D'emblée, tout ce qui restait encore en moi de méfiant à l'égard de l'art du roman disparut: en donnant à chaque partie le caractère d'une nouvelle j'ai rendu inutile toute la technique apparemment inévitable de la grande composition romanesque. J'ai rencontré dans mon entreprise la vieille stratégie de Chopin, la stratégie de la petite composition qui n'a pas besoin de passages a-thématiques. (Est-ce que cela veut dire que la nouvelle est la petite forme du roman? Oui. Il n'y a pas de différence ontologique entre nouvelle et roman, alors qu'il y en a entre roman et poésie, roman et théâtre. Victimes des contingences du vocabulaire, nous n'avons pas un terme unique pour embrasser ces deux formes, grande et petite, du même art).

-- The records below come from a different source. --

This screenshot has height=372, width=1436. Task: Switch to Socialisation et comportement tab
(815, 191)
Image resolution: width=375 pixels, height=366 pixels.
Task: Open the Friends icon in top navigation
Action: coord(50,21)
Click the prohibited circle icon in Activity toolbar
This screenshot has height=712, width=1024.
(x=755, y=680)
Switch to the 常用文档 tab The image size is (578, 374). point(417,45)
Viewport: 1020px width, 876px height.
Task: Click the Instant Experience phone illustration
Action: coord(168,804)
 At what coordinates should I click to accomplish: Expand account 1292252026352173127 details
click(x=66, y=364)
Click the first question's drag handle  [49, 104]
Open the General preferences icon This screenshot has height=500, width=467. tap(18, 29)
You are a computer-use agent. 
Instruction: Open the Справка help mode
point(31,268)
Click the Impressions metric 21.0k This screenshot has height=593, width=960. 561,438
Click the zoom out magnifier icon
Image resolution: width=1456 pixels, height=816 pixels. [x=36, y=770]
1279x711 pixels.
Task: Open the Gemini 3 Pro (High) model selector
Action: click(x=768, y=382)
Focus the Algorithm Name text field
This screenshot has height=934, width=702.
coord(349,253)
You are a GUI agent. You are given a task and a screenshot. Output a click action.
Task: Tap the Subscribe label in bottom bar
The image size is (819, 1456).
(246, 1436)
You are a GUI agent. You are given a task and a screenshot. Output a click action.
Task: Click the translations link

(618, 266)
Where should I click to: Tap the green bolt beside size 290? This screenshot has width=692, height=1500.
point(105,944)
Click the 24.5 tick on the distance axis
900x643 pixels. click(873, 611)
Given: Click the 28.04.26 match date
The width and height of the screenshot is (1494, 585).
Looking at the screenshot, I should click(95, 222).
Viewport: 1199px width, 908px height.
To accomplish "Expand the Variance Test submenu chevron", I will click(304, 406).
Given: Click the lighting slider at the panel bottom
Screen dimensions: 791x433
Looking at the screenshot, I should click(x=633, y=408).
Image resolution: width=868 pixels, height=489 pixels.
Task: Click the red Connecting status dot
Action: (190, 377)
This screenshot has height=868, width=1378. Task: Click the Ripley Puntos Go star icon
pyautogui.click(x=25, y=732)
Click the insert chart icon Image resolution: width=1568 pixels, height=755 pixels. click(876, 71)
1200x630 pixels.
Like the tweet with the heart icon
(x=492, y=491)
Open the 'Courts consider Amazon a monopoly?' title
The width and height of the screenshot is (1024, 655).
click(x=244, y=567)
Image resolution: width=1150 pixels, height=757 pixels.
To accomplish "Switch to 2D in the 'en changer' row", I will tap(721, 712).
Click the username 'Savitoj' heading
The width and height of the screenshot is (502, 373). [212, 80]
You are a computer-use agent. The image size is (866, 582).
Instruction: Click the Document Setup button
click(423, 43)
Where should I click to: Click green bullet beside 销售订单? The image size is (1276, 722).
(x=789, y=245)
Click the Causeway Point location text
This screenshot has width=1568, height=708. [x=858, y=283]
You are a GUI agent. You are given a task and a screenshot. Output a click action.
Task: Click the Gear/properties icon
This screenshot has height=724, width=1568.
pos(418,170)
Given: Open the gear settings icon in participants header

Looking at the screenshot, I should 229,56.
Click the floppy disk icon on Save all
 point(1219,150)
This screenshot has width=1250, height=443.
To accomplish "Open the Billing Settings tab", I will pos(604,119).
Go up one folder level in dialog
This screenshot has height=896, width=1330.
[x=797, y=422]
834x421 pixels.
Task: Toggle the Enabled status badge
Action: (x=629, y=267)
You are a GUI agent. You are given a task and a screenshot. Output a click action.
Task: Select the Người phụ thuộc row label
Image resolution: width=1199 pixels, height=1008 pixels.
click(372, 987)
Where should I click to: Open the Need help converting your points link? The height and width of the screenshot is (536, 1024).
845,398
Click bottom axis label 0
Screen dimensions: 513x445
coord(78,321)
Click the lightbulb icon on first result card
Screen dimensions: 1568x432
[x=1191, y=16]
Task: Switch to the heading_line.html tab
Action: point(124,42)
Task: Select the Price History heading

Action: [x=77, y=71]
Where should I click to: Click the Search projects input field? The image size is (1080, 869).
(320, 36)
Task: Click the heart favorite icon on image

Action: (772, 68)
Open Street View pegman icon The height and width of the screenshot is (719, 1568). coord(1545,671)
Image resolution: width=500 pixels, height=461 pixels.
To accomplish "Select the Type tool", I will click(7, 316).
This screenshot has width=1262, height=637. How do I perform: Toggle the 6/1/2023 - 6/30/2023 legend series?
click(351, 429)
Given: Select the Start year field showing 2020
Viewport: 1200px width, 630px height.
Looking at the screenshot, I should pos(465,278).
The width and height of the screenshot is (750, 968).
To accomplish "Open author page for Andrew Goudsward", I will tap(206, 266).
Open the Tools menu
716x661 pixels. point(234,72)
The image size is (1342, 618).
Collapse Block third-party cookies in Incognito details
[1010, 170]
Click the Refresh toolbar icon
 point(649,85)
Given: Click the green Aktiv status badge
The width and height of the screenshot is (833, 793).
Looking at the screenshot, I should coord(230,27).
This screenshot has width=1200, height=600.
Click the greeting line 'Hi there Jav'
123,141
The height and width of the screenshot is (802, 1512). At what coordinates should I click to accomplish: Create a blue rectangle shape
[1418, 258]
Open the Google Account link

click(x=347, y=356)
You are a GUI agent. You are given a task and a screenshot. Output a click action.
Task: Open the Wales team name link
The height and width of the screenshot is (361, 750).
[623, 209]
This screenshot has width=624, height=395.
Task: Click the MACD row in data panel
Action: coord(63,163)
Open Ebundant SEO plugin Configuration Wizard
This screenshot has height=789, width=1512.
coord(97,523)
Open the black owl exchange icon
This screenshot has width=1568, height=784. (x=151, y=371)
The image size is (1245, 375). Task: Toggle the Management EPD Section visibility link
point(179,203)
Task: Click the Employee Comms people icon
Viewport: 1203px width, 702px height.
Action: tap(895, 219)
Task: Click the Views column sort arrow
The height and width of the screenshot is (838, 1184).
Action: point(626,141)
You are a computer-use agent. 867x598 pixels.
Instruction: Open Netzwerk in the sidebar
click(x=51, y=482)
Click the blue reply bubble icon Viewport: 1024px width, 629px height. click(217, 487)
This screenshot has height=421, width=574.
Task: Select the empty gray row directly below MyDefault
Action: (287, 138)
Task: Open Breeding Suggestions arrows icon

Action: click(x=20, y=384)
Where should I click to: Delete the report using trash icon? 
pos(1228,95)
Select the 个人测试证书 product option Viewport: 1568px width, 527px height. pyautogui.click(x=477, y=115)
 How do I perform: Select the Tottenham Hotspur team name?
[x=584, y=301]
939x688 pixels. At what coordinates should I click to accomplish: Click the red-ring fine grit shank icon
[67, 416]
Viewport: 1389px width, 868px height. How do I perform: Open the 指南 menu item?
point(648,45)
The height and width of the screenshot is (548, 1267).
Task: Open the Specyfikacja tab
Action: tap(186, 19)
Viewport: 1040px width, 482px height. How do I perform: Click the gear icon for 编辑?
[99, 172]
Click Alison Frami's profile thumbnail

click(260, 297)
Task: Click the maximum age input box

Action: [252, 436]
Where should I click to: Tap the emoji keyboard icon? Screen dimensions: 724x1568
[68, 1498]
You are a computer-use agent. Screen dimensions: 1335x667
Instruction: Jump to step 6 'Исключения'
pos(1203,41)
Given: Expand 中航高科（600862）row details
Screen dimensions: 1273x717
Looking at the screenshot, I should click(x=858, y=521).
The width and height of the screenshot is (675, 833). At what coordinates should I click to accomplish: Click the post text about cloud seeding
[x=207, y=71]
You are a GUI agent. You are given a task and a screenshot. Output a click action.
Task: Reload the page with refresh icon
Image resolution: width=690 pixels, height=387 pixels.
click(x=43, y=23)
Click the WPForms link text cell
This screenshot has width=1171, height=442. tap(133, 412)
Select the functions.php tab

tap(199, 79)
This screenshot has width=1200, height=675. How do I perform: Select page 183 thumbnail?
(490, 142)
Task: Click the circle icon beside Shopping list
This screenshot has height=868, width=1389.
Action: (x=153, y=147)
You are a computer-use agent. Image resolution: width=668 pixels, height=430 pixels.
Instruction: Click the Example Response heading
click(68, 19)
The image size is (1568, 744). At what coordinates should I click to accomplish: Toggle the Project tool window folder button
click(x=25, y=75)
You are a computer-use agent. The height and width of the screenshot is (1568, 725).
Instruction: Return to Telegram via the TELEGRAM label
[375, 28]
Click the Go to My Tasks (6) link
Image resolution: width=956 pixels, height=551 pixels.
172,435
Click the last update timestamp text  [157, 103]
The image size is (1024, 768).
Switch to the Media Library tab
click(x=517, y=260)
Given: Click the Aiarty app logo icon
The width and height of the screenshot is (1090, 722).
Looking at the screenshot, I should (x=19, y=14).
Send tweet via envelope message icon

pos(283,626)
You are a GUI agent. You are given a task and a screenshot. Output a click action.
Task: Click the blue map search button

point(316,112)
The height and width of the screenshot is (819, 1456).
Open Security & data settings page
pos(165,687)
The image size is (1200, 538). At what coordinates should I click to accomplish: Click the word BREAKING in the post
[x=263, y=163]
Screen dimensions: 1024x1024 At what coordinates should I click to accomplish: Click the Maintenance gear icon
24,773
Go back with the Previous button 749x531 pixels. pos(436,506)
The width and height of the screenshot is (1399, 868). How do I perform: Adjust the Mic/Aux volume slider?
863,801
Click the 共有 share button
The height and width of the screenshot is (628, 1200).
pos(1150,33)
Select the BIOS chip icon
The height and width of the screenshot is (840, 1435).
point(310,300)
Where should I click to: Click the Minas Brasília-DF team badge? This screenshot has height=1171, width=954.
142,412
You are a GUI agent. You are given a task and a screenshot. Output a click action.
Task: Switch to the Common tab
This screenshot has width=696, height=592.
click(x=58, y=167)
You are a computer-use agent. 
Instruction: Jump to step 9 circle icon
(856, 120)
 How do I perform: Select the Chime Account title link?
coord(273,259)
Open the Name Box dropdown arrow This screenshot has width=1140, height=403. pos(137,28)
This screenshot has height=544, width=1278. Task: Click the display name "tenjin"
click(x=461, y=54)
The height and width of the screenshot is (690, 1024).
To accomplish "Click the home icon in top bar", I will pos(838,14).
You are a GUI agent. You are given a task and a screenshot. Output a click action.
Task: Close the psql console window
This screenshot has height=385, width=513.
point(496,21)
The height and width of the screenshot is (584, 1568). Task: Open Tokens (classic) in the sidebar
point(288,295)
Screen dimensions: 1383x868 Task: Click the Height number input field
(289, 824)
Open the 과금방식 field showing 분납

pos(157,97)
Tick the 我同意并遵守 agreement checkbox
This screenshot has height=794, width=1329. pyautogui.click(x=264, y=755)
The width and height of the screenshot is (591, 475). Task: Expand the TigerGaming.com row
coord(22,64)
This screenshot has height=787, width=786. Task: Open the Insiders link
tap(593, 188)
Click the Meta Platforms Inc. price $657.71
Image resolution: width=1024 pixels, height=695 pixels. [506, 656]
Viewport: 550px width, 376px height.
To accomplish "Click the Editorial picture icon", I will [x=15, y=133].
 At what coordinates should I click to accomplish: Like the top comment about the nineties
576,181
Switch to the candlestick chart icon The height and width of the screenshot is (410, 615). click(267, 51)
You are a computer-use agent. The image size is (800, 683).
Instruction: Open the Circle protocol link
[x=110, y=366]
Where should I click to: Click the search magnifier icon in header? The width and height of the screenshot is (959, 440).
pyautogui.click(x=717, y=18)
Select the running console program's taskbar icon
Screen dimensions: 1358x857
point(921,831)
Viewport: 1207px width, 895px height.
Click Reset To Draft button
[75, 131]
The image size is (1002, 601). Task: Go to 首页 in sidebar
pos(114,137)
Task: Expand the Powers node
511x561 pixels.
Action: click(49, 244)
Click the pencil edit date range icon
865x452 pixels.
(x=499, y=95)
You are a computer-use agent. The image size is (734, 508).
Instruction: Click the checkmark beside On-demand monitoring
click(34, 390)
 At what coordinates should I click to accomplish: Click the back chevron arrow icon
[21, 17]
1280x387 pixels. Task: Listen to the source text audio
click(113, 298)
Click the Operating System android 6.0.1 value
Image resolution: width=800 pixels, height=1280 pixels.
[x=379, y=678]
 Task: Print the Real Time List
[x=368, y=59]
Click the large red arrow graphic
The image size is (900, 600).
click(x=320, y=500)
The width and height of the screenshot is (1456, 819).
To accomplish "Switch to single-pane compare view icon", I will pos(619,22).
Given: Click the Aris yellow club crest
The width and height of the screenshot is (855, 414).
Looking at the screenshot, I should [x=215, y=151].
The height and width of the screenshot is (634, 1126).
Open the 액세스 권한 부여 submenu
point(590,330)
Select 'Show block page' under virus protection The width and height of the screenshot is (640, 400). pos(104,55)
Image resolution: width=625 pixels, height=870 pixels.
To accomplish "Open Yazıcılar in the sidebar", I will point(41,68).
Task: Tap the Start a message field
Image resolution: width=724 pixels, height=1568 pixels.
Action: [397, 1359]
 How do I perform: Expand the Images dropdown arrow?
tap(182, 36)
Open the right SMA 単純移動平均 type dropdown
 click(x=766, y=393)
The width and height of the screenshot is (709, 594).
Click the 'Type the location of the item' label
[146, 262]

Comment sont-elles reliées, ces sept petites compositions indépendantes, si elles n'ont aucune action commune? Le seul lien qui les tient ensemble, qui en fait un roman, c'est l'unité des mêmes thèmes.
Ainsi ai-je rencontré, sur mon chemin, une autre vieille stratégie: la stratégie beethovènienne des variations; grâce à elle, j'ai pu rester en contact direct et ininterrompu avec quelques questions existentielles qui me fascinent et qui, dans ce roman-variations, sont explorées progressivement sous de multiples angles.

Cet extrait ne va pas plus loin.